--- RECORDS FOR PROCESSING ---

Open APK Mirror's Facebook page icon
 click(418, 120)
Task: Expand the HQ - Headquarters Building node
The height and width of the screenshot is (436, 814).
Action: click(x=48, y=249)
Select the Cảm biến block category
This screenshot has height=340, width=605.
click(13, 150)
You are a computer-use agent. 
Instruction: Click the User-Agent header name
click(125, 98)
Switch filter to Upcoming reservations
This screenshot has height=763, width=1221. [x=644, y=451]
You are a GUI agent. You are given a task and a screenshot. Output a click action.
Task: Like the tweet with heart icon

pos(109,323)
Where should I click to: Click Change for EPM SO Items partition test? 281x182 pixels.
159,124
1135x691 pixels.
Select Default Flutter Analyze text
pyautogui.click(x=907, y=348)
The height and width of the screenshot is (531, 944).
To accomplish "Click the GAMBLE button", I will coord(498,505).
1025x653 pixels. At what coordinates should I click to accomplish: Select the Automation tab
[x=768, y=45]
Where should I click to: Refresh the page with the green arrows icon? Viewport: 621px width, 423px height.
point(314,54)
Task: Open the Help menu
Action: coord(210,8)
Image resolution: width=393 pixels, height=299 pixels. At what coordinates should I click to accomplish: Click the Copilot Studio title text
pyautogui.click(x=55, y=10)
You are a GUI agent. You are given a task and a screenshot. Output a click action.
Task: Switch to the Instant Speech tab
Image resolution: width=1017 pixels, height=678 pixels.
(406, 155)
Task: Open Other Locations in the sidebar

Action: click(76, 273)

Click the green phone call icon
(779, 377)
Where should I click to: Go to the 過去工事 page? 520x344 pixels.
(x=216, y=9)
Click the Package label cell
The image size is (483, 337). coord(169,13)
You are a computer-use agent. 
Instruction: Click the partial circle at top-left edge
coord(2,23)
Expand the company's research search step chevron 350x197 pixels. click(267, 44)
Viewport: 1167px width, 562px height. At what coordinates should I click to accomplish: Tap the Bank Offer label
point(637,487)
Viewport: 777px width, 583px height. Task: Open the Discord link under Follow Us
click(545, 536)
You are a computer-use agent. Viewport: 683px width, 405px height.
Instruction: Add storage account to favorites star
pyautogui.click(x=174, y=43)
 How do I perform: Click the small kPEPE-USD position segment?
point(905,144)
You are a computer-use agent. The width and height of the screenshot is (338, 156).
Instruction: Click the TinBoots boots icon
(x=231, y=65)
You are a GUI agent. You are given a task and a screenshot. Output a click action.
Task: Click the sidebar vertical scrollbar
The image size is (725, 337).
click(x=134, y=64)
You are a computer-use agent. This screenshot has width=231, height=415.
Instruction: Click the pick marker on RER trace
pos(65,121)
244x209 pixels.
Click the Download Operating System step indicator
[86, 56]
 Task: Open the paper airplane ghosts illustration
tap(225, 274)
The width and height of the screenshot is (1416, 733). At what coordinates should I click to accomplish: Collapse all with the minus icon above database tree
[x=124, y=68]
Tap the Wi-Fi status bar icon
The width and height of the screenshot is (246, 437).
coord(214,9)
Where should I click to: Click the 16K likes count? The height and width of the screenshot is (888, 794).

---

== WHAT IS EXPECTED ==
Exact copies of every record are required, so retype them in full.

== ANSWER SPACE ==
Open APK Mirror's Facebook page icon
 click(418, 120)
Task: Expand the HQ - Headquarters Building node
The height and width of the screenshot is (436, 814).
Action: click(x=48, y=249)
Select the Cảm biến block category
This screenshot has height=340, width=605.
click(13, 150)
You are a computer-use agent. 
Instruction: Click the User-Agent header name
click(125, 98)
Switch filter to Upcoming reservations
This screenshot has height=763, width=1221. [x=644, y=451]
You are a GUI agent. You are given a task and a screenshot. Output a click action.
Task: Like the tweet with heart icon

pos(109,323)
Where should I click to: Click Change for EPM SO Items partition test? 281x182 pixels.
159,124
1135x691 pixels.
Select Default Flutter Analyze text
pyautogui.click(x=907, y=348)
The height and width of the screenshot is (531, 944).
To accomplish "Click the GAMBLE button", I will coord(498,505).
1025x653 pixels. At what coordinates should I click to accomplish: Select the Automation tab
[x=768, y=45]
Where should I click to: Refresh the page with the green arrows icon? Viewport: 621px width, 423px height.
point(314,54)
Task: Open the Help menu
Action: coord(210,8)
Image resolution: width=393 pixels, height=299 pixels. At what coordinates should I click to accomplish: Click the Copilot Studio title text
pyautogui.click(x=55, y=10)
You are a GUI agent. You are given a task and a screenshot. Output a click action.
Task: Switch to the Instant Speech tab
Image resolution: width=1017 pixels, height=678 pixels.
(406, 155)
Task: Open Other Locations in the sidebar

Action: click(76, 273)

Click the green phone call icon
(779, 377)
Where should I click to: Go to the 過去工事 page? 520x344 pixels.
(x=216, y=9)
Click the Package label cell
The image size is (483, 337). coord(169,13)
You are a computer-use agent. 
Instruction: Click the partial circle at top-left edge
coord(2,23)
Expand the company's research search step chevron 350x197 pixels. click(267, 44)
Viewport: 1167px width, 562px height. At what coordinates should I click to accomplish: Tap the Bank Offer label
point(637,487)
Viewport: 777px width, 583px height. Task: Open the Discord link under Follow Us
click(545, 536)
You are a computer-use agent. Viewport: 683px width, 405px height.
Instruction: Add storage account to favorites star
pyautogui.click(x=174, y=43)
 How do I perform: Click the small kPEPE-USD position segment?
point(905,144)
You are a computer-use agent. The width and height of the screenshot is (338, 156).
Instruction: Click the TinBoots boots icon
(x=231, y=65)
You are a GUI agent. You are given a task and a screenshot. Output a click action.
Task: Click the sidebar vertical scrollbar
The image size is (725, 337).
click(x=134, y=64)
You are a computer-use agent. This screenshot has width=231, height=415.
Instruction: Click the pick marker on RER trace
pos(65,121)
244x209 pixels.
Click the Download Operating System step indicator
[86, 56]
 Task: Open the paper airplane ghosts illustration
tap(225, 274)
The width and height of the screenshot is (1416, 733). At what coordinates should I click to accomplish: Collapse all with the minus icon above database tree
[x=124, y=68]
Tap the Wi-Fi status bar icon
The width and height of the screenshot is (246, 437).
coord(214,9)
Where should I click to: Click the 16K likes count? The height and width of the screenshot is (888, 794).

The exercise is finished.